南シナ海を巡る中国の主張に国際法に基づく判断が示されたのは初めてで、フィリピンの主張がほぼ認められた。中国は判決を無視する構えだが、主権を巡る主張の根拠が否定されたことになり、外交的に厳しい立場に立たされるのは必至だ。
訴えで大きな焦点となっていたのは、「九段線」の法的根拠と、中国が南シナ海のスプラトリー(南沙)諸島で造成を進める人工島の法的位置付けだった。
判決は「九段線」について、歴史的に南シナ海を支配していたとする中国の対外的主張を退けた。また、中国のほかフィリピンや台湾などが権利を主張するスプラトリー諸島にある人工島はいずれも満潮時に水没する「低潮高地」や岩で、排他的経済水域(EEZ)や大陸棚は生じないと断定した。人工島造成が同条約の環境保護義務に違反し、中国がスカボロー礁でフィリピン漁民の伝統的権利を妨害しているとの判断も示した。
フィリピンは2013年、こうした争点を含む計15件について提訴した。中国は領有権に関係する訴えで仲裁裁に管轄権(審理する権限)はなく、提訴は無効と主張し、裁判を最後まで欠席した。裁判官5人で構成する仲裁裁は昨年10月、7件の審理入りを決め、「九段線」など残る8件については判断を保留したが、今回の判決では訴えのほとんどについて判断を示した。

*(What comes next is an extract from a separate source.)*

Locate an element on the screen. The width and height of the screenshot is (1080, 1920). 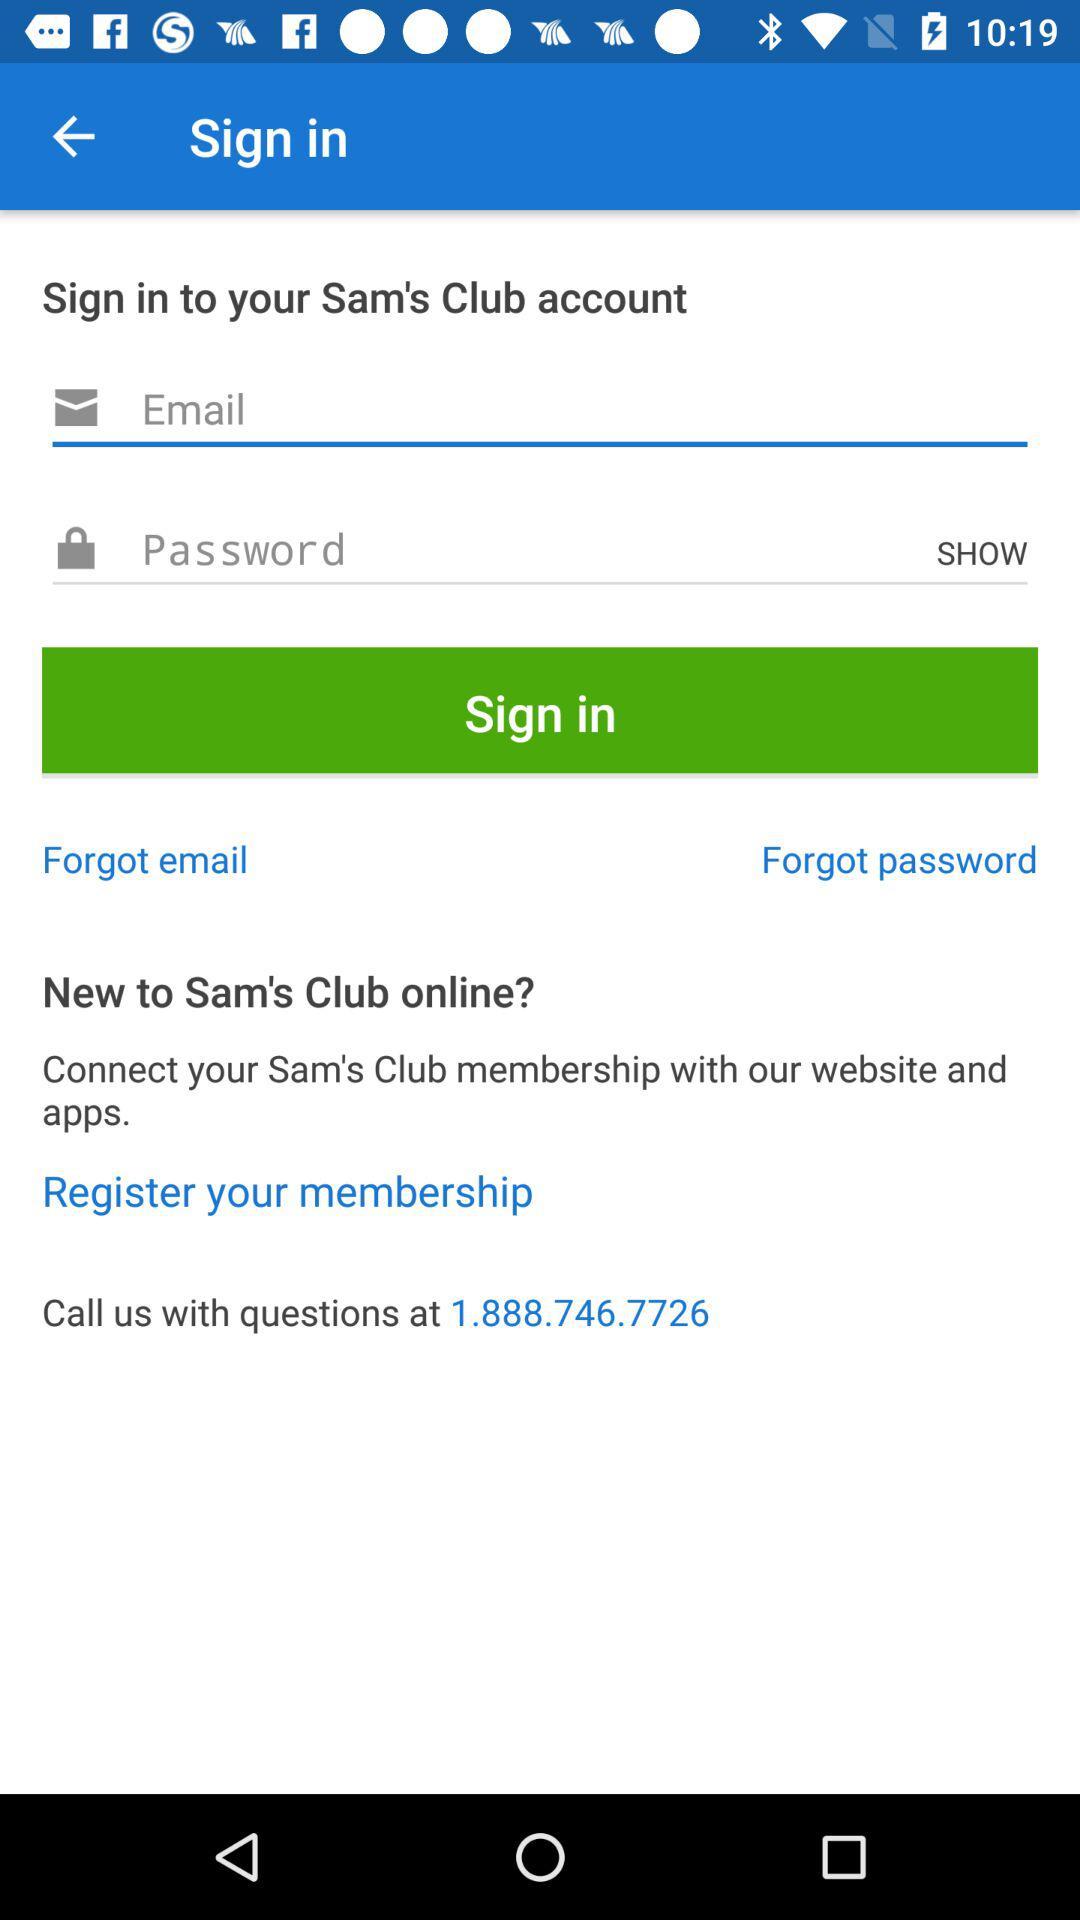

中国は南シナ海で少なくとも七つの人工島を造成して軍事拠点化を進め、「九段線」を根拠に、境界の画定していない海域で石油掘削や埋め立てを強行し、周辺国と摩擦を生んできた。
判決には当事国に強制的に従わせる仕組みがないが、同条約に加盟する当事国には従う義務がある。フィリピン外務省は12日、「画期的な決定だ」と、判決を歓迎する声明を発表した。岸田外相は12日、判決について、「紛争当事国を法的に拘束する。当事国が従うことで、南シナ海における紛争の平和的解決につながることを強く期待する」との談話を発表した。